*TASK INSTRUCTIONS*:
Copy verbatim the span of lines beginning at the line that contains "Viewport: 1456px width, 819px height." and ending with the final line of the data. Exclude pictures from the copy.

(PROVIDED DATA begins)

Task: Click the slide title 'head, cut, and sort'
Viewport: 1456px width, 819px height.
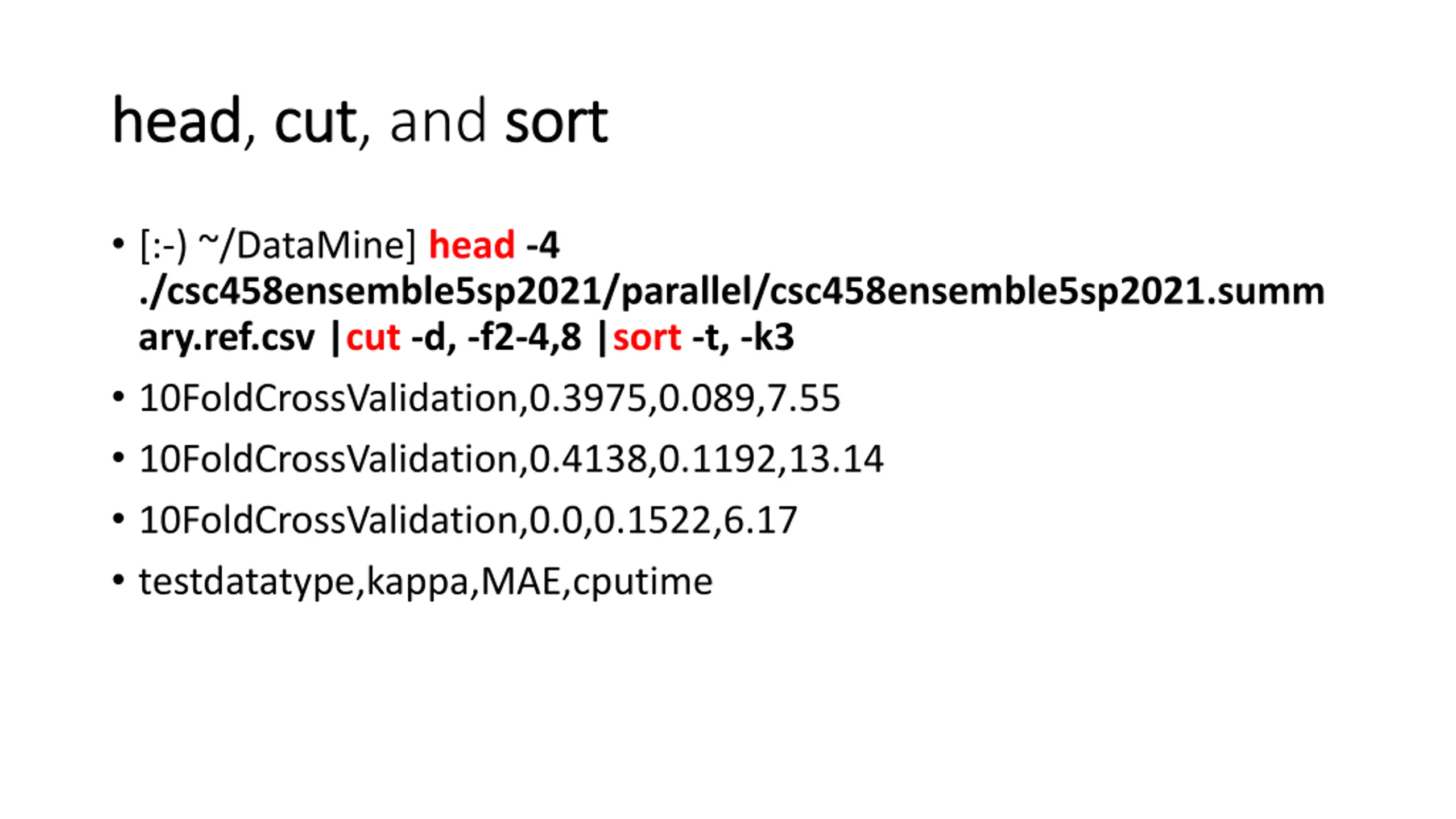Action: pyautogui.click(x=360, y=121)
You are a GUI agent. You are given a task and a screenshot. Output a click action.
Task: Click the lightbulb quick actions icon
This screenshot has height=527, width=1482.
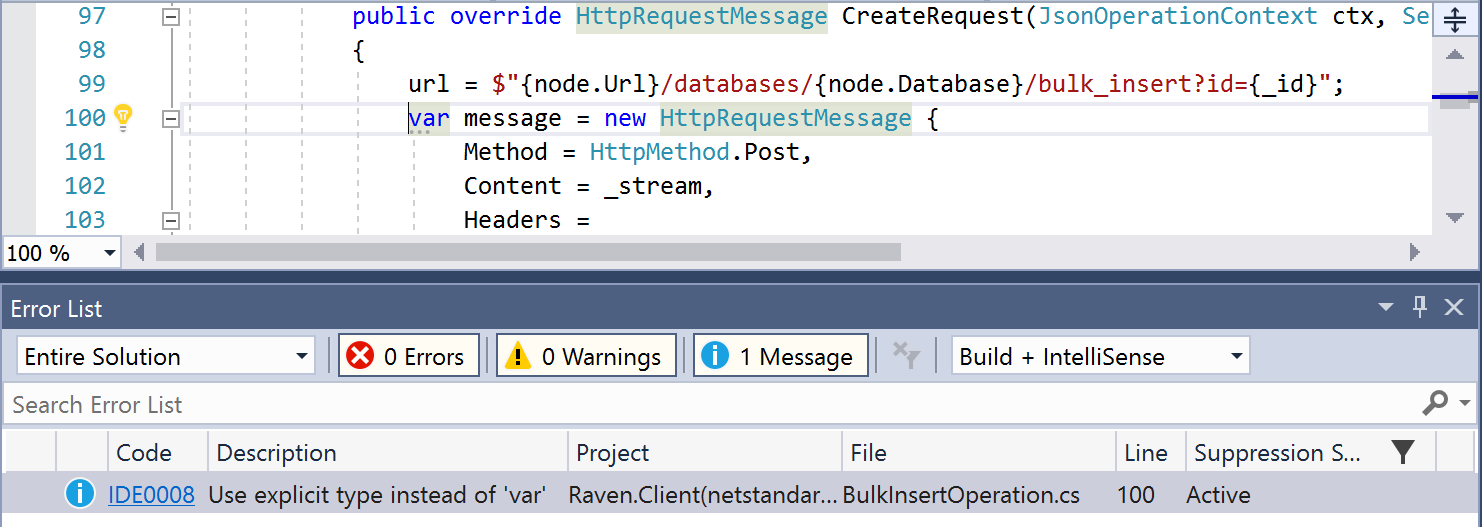(123, 117)
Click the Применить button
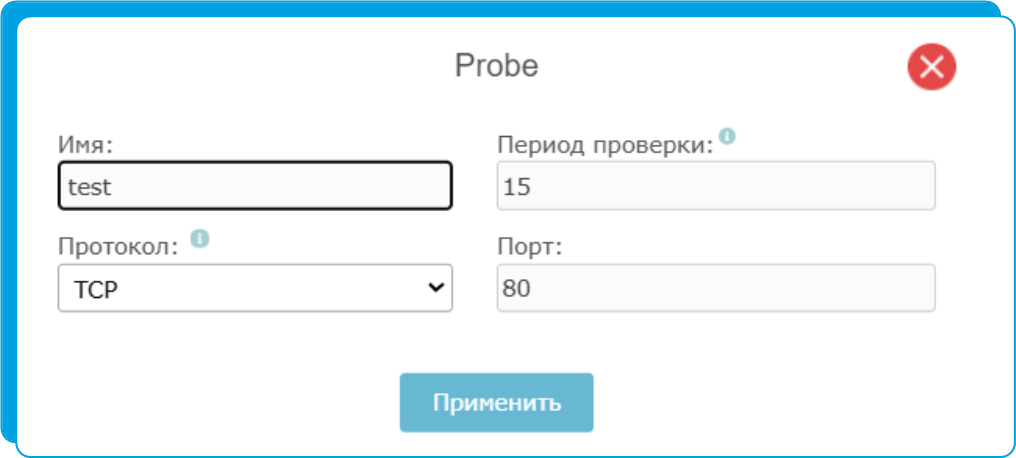This screenshot has height=458, width=1016. tap(496, 402)
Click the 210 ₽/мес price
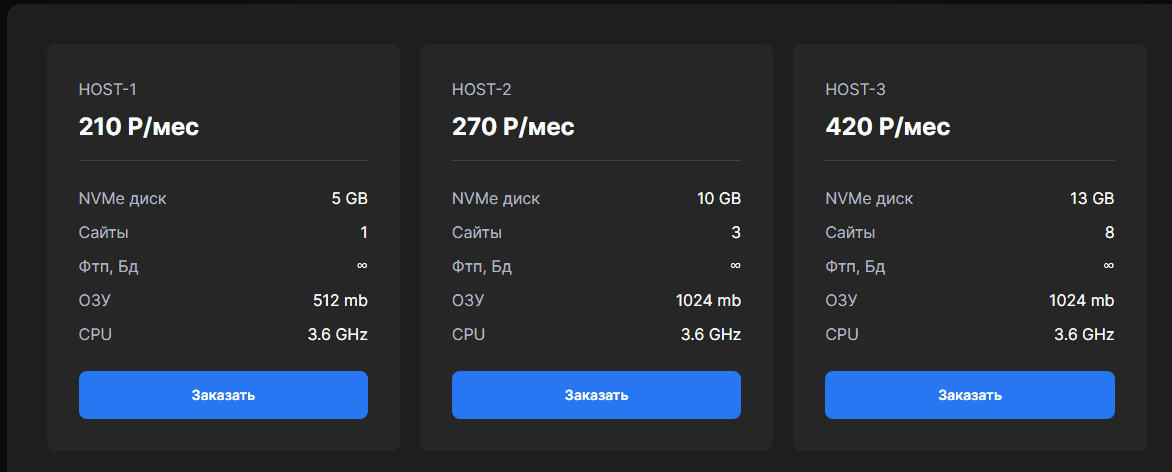 pos(139,128)
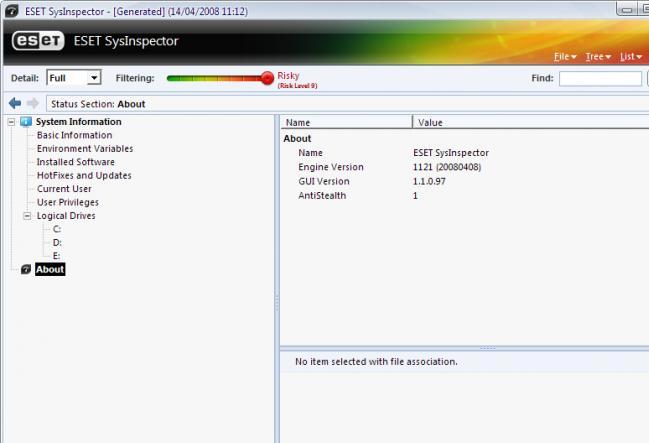649x443 pixels.
Task: Click the forward navigation arrow
Action: pos(32,103)
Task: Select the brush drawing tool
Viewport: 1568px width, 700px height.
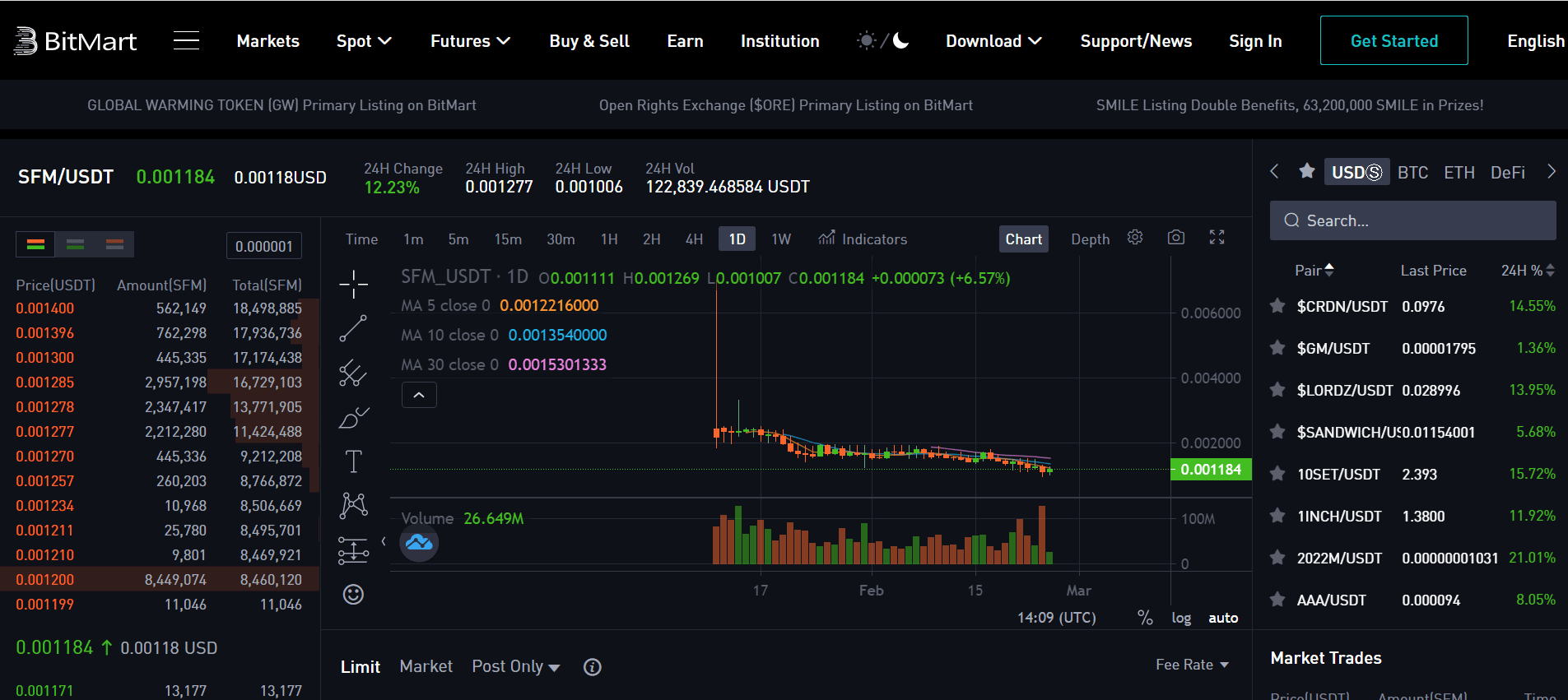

(PROVIDED DATA ends)

*SOLVED EXERCISE*:
Viewport: 1456px width, 819px height.
Action: pyautogui.click(x=360, y=121)
You are a GUI agent. You are given a task and a screenshot. Output a click action.
Task: Click the lightbulb quick actions icon
This screenshot has height=527, width=1482.
(123, 117)
Click the Применить button
This screenshot has height=458, width=1016. tap(496, 402)
Click the 210 ₽/мес price
 pos(139,128)
649x443 pixels.
Task: Click the forward navigation arrow
Action: pos(32,103)
Task: Select the brush drawing tool
Viewport: 1568px width, 700px height.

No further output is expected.